Lest you misunderstand, I don’t have anything against nice
things, and I’m certainly not against having a lot of money. I’d just rather
have comfortable things that can do a lot. My Geo Prizm was the perfect car for
me: broken speedometer, broken odometer, blinker controls you had to push
up-and-down if you were turning right and that flashed at hyperspeed if you
were turning left... but it looked ‘clean’ and it ran *great.* Never had to get
serviced, always got good mileage, but more importantly, I never worried about
it getting dinged or someone spilling their soda. My car was a vehicle, not a
status symbol, and it got me from point A to point B for 8 years (and could
have been much longer). I’d rather have a $300 Toshiba laptop I can turn into a
Linux box than an $1500 iBook that only runs a Mac stuff (yes yes yes, I
understand you can dual boot on iMacs and such, but my experience setting
Ubuntu up on my work iMac was very, very frustrating). For better or worse,
shownership isn’t just lost on me. It makes me think less of those who buy into
the concept. You can make fun of my 10-year-old laptop, but only if you know
how to set your laptop to be a server or to process huge data sets. Give me *some*
reason to tout your computer other than “it never crashes” (weirdly, ‘it never
crashes’ is by far the #1 reason people tell me I should get a laptop like
theirs.

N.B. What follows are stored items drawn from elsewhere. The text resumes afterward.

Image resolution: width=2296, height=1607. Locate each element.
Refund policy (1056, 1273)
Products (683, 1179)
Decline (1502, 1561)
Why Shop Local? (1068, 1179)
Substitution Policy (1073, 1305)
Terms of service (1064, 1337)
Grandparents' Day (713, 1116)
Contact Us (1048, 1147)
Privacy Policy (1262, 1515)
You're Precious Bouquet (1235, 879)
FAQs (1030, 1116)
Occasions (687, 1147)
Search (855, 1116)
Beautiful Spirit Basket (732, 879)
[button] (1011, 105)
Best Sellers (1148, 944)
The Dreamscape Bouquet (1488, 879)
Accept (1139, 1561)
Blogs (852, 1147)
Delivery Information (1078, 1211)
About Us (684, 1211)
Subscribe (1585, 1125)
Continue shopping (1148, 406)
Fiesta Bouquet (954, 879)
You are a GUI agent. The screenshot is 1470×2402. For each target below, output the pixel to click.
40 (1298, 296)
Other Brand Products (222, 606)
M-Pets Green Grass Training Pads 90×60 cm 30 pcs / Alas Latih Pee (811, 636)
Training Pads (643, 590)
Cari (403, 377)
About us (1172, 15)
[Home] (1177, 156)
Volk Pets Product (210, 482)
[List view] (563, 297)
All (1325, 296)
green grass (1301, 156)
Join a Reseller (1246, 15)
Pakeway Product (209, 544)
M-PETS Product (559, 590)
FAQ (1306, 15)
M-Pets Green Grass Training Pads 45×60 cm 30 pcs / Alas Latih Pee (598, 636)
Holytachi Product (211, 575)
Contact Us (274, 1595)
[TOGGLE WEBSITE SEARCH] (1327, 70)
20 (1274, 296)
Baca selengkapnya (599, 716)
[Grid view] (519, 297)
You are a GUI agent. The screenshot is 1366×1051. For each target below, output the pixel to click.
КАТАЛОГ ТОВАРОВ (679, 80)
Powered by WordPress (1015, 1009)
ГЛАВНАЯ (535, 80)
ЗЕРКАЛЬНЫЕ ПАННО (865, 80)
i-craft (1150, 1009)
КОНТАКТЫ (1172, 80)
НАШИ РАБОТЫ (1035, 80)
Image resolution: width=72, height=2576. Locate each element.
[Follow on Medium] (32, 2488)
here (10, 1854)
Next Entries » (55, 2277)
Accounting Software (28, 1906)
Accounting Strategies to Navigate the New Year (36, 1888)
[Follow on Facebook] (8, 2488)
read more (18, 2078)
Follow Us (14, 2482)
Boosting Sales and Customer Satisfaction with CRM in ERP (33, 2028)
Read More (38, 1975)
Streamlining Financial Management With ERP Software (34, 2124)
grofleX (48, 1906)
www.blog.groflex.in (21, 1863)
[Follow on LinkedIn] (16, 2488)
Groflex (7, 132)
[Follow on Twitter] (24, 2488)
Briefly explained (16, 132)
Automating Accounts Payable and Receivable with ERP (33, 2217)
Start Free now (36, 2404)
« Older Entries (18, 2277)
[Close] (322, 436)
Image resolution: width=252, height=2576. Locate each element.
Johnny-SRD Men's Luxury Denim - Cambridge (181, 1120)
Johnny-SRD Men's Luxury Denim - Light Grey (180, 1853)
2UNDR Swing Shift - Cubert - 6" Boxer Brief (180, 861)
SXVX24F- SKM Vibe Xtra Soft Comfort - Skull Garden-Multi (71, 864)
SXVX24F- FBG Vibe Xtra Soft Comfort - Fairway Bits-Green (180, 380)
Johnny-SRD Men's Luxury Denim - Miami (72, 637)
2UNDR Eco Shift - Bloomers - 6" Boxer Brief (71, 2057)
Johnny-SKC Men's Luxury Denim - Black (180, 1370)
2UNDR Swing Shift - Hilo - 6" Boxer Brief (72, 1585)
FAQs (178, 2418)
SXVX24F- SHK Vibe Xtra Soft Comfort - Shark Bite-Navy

I guess it’s a more prevalent problem than I imagined).
Rest in peace, Gizm! |
I also have learned to be patient with who I am, and who I
am is careful with my moolah. Too careful, a lot of times: it took me a long
time to realize, “jeez, spending $10 to have my shirts pressed is way better
financially than spending $30 in time washing and ironing them myself. Maybe I’ll
live in high style some day, but don’t expect it to happen quickly!